The last two lines are then just about actually writing to netcdf. For any variable that is written on every output time step you can use the output counter i
to point to the correct index i
in the netcdf file as shown here. For 2D variables (horizontal+time) the indexing would be [:, :, i]
. 2D variables without time you only want to write once (because they do not change) the indexing would change to [:, :]
and you then probably want to add a line at the top like output.output_counter > 1 || return nothing
to escape immediately after the first output time step. But you could also check for a specific condition (e.g. a new temperature record in a given location) and only then write to netcdf. Just some ideas how to customize this even further.
Reading the new variable
Now let's try this in a primitive dry model
model = PrimitiveDryModel(spectral_grid; output)
model.output.variables[:w]
Main.VerticalVelocityOutput <: SpeedyWeather.AbstractOutputVariable
├ name::String = w
├ unit::String = s^-1
├ long_name::String = vertical velocity dσ/dt
├ dims_xyzt::NTuple{4, Bool} = (true, true, true, true)
By passing on output
to the model constructor the output variables now contain w
and we see it here as we have defined it earlier.
simulation = initialize!(model)
run!(simulation, period=Day(5), output=true)
# read netcdf data
using NCDatasets
path = joinpath(model.output.run_path, model.output.filename)
ds = NCDataset(path)
ds["w"]
w (96 × 48 × 8 × 21)
Datatype: Union{Missing, Float32} (Float32)
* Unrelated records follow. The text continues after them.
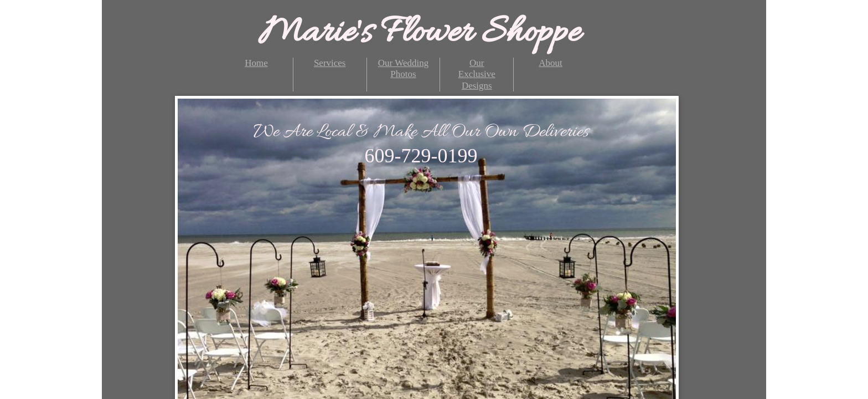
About (550, 63)
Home (256, 63)
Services (330, 63)
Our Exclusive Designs (477, 74)
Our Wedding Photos (403, 68)
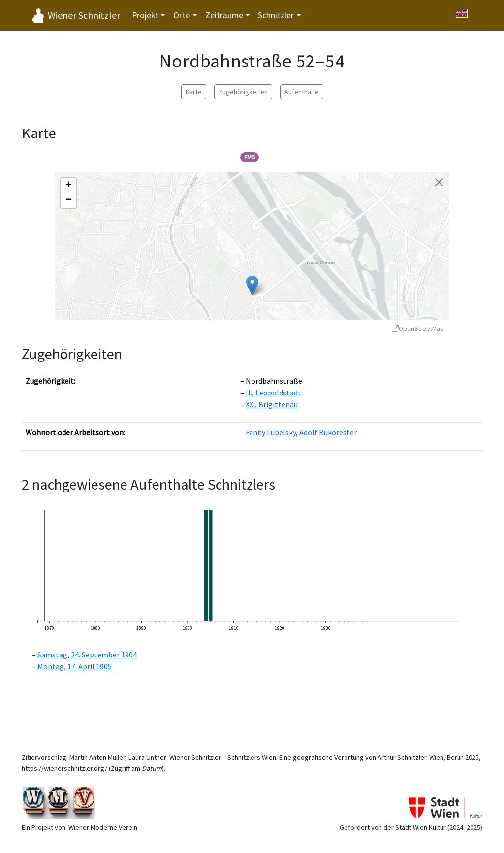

Dimensions: lon × lat × layer × time
Attributes:
units = s^-1
long_name = vertical velocity dσ/dt
_FillValue = NaN
Fantastic, it's all there. We wrap this back into a FullGaussianGrid
but ignore the mask (there are no masked values) in the netCDF file which causes a Union{Missing, Float32}
element type by reading out the raw data with .var
. And visualise the vertical velocity in sigma coordinates (remember this is actually $\partial \sigma / \partial t$) of the last time step (index end
) stored on layer $k=4$ (counted from the top)
w = FullGaussianGrid(ds["w"].var[:, :, :, :], input_as=Matrix)
using CairoMakie
heatmap(w[:, 4, end], title="vertical velocity dσ/dt at k=4")
This is now the vertical velocity between layer $k=4$ and $k=5$. You can check that the vertical velocity on layer $k=8$ is actually zero (because that is the boundary condition at the surface) and so would be the velocity between $k=0$ and $k=1$ at the top of the atmosphere, which however is not explicitly stored. The vertical velocity is strongest on the wind and leeward side of mountains which is reassuring and all the analysis we want to do here for now.